Al contrario il partito che Napolitano decide di traghettare facendone il perno dei governi tecnici è già un partito disorientato, che proviene da due decenni di progressivo svuotamento culturale e politico. Il governo tecnico non rispose dunque a un tentativo di declinare la propria identità in forma differente rispetto al passato, ma al tentativo di sopravvivere al vuoto d’identità che si era venuto a creare, rimuovendone ogni consapevolezza attraverso l’imposizione di un ultimo simulacro, il significante vuoto del potere per il potere. Il compromesso storico era una strategia politica, probabilmente sbagliata. L’ossessione per il governo tecnico è una strategia psicopolitica, rivolta a sopravvivere politicamente rimuovendo il proprio vuoto identitario.

Una seconda riflessione nasce da una domanda: c’è qualche differenza tra gli ultimi governi tecnici e un eventuale governo tecnico di adesso? La differenza sta nel fatto che il mondo di oggi non è più quello di dieci anni fa. Le diseguaglianze sono cresciute così tanto che i più poveri sono diventati disperatamente poveri, nel senso che non c’è più nulla che gli si possa ulteriormente togliere; i tagli alla spesa pubblica hanno così tanto destrutturato il Welfare da non riuscire più a garantire i diritti fondamentali a coloro che non hanno i soldi per poterseli garantire privatamente.

Il che vuol dire semplicemente che le risorse da sfruttare ulteriormente per un’eventuale terza via si sono ormai esaurite. Le difficoltà del governo Meloni esprimono proprio questa evidenza.

Persino la destra non può più dissimulare il proprio intento, poiché non c’è più margine per tagliare ulteriormente la spesa pubblica se non dando il colpo di grazia definitivo a tutta la struttura di solidarietà sociale che ha garantito per decenni i servizi universali per tutti.

La destra non può che far la destra, senza poter più usare il trucco della moderazione: usare ancora e di nuovo il paradigma dell’austerity per abbandonare a se stessi coloro che non possono permettersi di comprare i servizi attraverso cui avere assicurati i propri diritti fondamentali.

Ma anche il governo tecnico nascerebbe sotto la tutela dell’Europa dell’austerity, non dell’Europa capace, per esempio, di mettere fuori dal conteggio del patto di stabilità le spese sociali essenziali.

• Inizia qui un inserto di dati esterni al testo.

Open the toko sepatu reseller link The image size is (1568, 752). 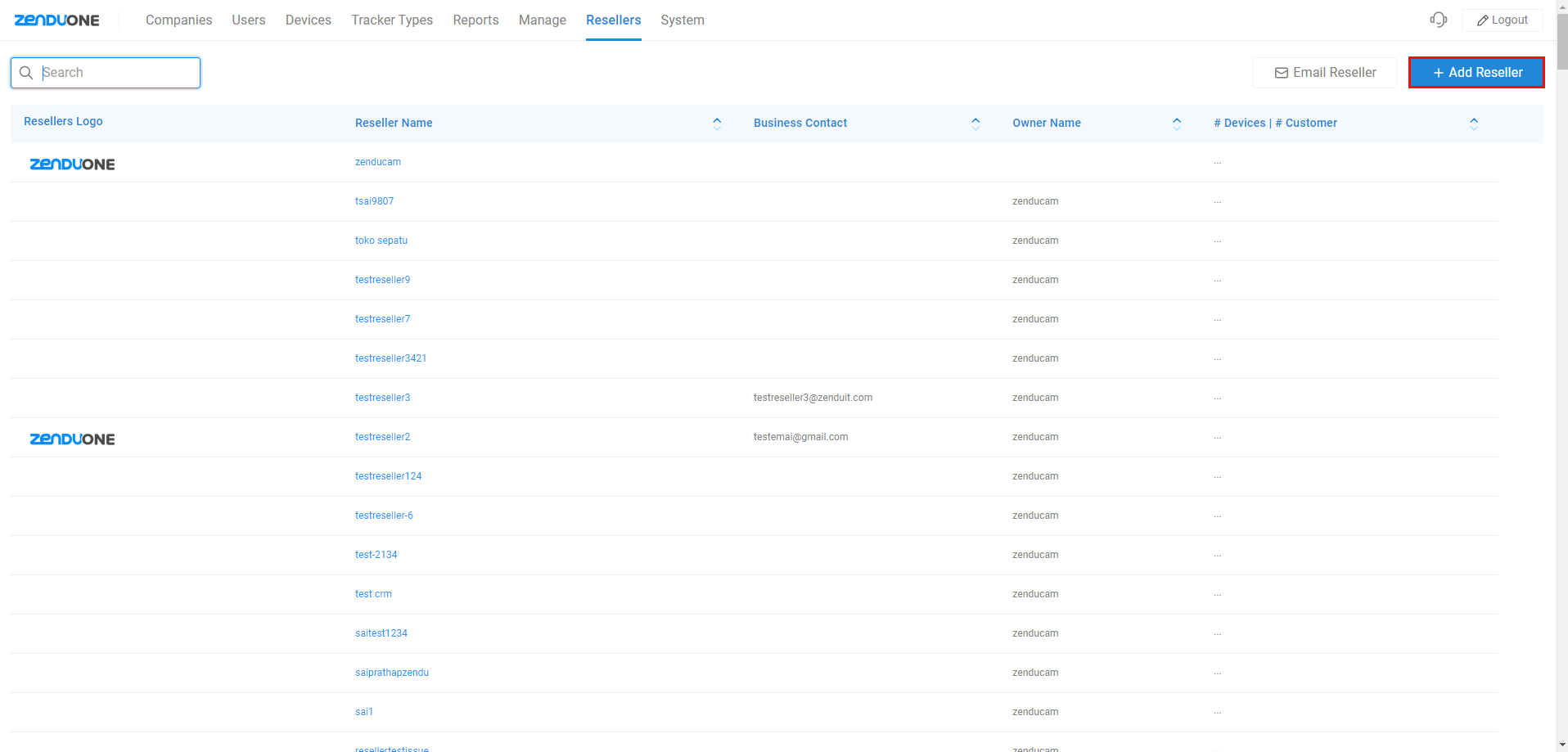point(381,241)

Allo stato attuale e per ciò che concerne le conseguenze sociali (su altri terreni ovviamente le cose sarebbero ben diverse), non vi sarebbe differenza tra la destra e un governo tecnico. Semplicemente perché, giunti a questo punto, non esiste più una mediazione possibile.

Redistrubuzione

Ma c’è anche una buona notizia. Se non si può più tagliare nulla che sia universale – cioè che riguardi tutti, con la differenza che non tutti siamo uguali, per cui qualcuno potrà comprarsi ciò che abbiamo tagliato e qualcun altro sarà abbandonato a se stesso – perché il fondo del barile è stato abbondantemente raschiato, allora non resterà che tagliare per qualcuno, cominciando davvero a tassare tutti coloro che in questi anni hanno accumulato abbastanza da potersi permettere di fare a meno per se stessi del welfare che garantisce tutti.

La contesa politica dei prossimi mesi non potrà che essere questa: o neo-austerity o sinistra. O destrutturazione finale del modello socialdemocratico o presa di posizione radicale e senza più tentennamenti circa la necessità di una redistribuzione radicale. Illudersi, con la scusa del governo tecnico, di non prendere posizione è già prendere posizione.